● **Supplied text**

One of the issues we have exerienced in the past is that any truncation of a column’s data in fast load will not force the package to fail. What? So a package can succeed when in fact the data itself could potentially not be complete!?! Yes this is certainly the case, lets take a quick look with an example.

Truncation with Fast Load

Setup

I have provided a script to setup a table where we can test this. I will attempt through SSIS to insert data which is both below and above 5 characters in length and show the output.

USE tempdb;
GO

DROP TABLE IF EXISTS dbo.TruncationTest;
DROP TABLE IF EXISTS dbo.TruncationTest_error;

CREATE TABLE dbo.TruncationTest
(
TruncationTestID INT IDENTITY(1,1),
TruncationTestDescription VARCHAR(5)
)
GO

CREATE TABLE dbo.TruncationTest_error
(
TruncationTestID INT,
TruncationTestDescription VARCHAR(1000) --Make sure we capture the full value
)
GO

This code will set up 2 tables, one for us to import into (TruncationTest) and another to capture any error rows that we will output (TruncationTest_error).

● **Challenges**
**A)** Edit the SSIS truncation text from "I have provided" up to and including "and show the output.", putting "bytes" in place of "characters".
**B)** According to the SSIS truncation text, what happens to a package when fast load truncates a column's data?

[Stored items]
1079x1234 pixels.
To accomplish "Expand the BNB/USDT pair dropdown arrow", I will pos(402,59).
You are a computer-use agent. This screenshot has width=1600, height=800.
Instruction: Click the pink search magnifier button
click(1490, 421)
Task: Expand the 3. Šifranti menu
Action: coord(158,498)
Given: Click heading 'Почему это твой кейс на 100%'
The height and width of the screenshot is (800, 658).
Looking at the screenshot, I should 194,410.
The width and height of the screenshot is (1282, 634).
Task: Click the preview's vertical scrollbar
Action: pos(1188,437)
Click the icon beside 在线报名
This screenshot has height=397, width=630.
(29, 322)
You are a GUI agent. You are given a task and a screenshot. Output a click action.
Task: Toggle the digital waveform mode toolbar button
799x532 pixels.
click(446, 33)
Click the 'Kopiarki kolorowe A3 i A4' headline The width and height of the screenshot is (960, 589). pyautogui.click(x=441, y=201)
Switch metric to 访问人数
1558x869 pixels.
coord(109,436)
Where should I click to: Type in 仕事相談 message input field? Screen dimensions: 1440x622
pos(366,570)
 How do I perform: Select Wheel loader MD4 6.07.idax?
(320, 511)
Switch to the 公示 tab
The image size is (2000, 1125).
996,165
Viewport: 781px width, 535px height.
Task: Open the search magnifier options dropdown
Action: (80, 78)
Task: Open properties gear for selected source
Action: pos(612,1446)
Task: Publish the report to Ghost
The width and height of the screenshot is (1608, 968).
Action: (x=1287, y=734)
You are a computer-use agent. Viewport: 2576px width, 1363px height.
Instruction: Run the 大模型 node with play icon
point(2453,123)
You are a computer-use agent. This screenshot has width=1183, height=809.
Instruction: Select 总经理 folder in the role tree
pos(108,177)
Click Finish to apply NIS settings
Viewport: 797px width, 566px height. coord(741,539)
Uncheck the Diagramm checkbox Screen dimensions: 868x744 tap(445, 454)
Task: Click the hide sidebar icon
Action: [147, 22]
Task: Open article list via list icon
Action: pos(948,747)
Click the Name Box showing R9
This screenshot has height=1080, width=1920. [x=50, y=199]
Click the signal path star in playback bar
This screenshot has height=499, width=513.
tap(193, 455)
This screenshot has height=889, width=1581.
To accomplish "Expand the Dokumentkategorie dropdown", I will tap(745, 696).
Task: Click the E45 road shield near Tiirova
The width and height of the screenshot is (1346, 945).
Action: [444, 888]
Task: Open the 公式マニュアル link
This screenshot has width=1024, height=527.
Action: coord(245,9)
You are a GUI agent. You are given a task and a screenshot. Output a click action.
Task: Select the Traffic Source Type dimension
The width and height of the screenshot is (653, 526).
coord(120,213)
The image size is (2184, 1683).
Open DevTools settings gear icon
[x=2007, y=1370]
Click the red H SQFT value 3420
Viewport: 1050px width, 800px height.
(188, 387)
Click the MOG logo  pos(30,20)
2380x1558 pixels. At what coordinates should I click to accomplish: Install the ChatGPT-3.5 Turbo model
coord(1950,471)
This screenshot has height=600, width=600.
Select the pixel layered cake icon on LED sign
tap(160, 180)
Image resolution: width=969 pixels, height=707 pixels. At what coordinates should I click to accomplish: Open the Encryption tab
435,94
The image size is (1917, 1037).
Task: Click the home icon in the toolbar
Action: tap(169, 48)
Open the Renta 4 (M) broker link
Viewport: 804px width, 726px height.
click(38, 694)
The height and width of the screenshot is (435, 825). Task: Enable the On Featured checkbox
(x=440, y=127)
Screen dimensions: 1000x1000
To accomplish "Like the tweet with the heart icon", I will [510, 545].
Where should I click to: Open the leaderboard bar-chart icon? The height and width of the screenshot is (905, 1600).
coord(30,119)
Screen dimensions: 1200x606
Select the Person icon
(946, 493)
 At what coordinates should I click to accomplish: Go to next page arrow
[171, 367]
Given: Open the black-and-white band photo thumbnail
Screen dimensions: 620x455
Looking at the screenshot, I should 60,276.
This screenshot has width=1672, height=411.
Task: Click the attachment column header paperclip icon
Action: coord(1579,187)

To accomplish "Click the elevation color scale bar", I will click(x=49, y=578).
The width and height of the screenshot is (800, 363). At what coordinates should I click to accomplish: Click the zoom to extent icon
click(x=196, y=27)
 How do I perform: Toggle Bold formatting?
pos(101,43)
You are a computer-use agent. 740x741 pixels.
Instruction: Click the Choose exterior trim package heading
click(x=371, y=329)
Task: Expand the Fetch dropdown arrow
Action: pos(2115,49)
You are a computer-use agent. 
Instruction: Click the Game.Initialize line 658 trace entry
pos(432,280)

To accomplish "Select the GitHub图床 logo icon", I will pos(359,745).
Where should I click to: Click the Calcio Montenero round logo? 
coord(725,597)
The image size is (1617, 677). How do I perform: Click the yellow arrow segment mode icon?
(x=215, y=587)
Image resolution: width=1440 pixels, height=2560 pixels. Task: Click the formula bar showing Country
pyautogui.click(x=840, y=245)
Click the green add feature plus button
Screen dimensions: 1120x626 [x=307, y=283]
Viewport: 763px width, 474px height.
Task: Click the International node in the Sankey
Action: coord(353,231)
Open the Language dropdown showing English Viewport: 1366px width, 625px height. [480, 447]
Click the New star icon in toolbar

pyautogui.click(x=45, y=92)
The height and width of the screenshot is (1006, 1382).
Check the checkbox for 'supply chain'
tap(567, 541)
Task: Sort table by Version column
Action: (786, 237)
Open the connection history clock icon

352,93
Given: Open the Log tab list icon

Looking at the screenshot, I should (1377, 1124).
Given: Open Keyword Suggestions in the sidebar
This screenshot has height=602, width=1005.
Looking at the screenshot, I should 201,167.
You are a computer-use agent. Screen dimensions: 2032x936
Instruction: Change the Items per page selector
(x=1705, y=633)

● **Answers for the exercise**
**A)**
I have provided a script to setup a table where we can test this. I will attempt through SSIS to insert data which is both below and above 5 bytes in length and show the output.

**B)** The package does not fail; it can succeed even though the data may be incomplete.